— Records from a dataset —
■ ■ ■ ■
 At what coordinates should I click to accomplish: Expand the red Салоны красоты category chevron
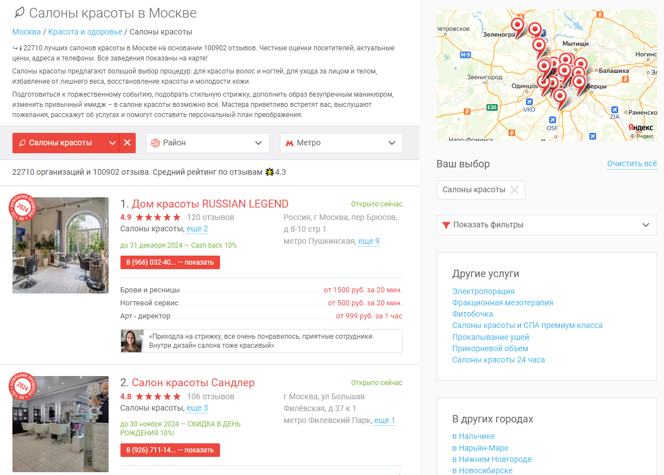[113, 143]
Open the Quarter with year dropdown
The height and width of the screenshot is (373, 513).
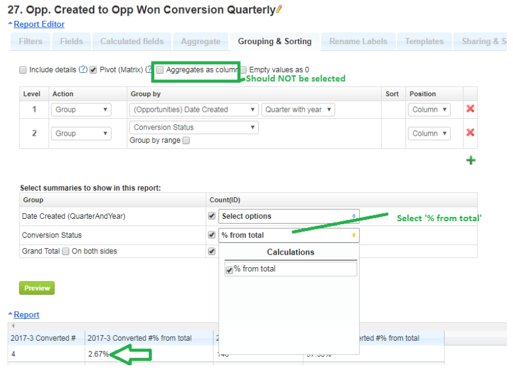click(298, 109)
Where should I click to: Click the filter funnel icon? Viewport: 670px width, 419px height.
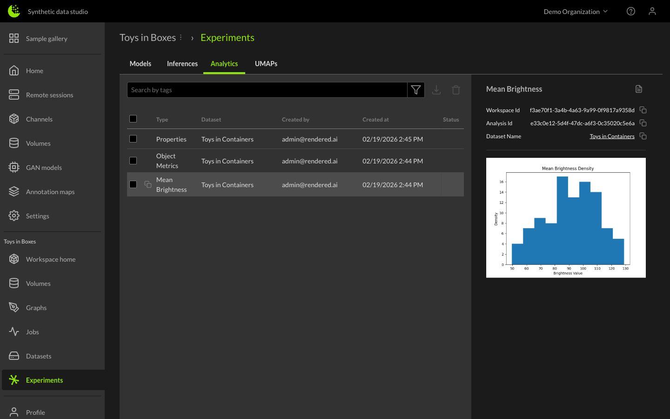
■ ■ ■ ■
— WORK ORDER —
Copy exactly the lines from the one containing "Open the Quarter with year dropdown" to the end of the records, both included, and leave the pictures out.

— RESULT FOR THIS TASK —
Open the Quarter with year dropdown
The height and width of the screenshot is (373, 513).
click(298, 109)
Where should I click to: Click the filter funnel icon? Viewport: 670px width, 419px height.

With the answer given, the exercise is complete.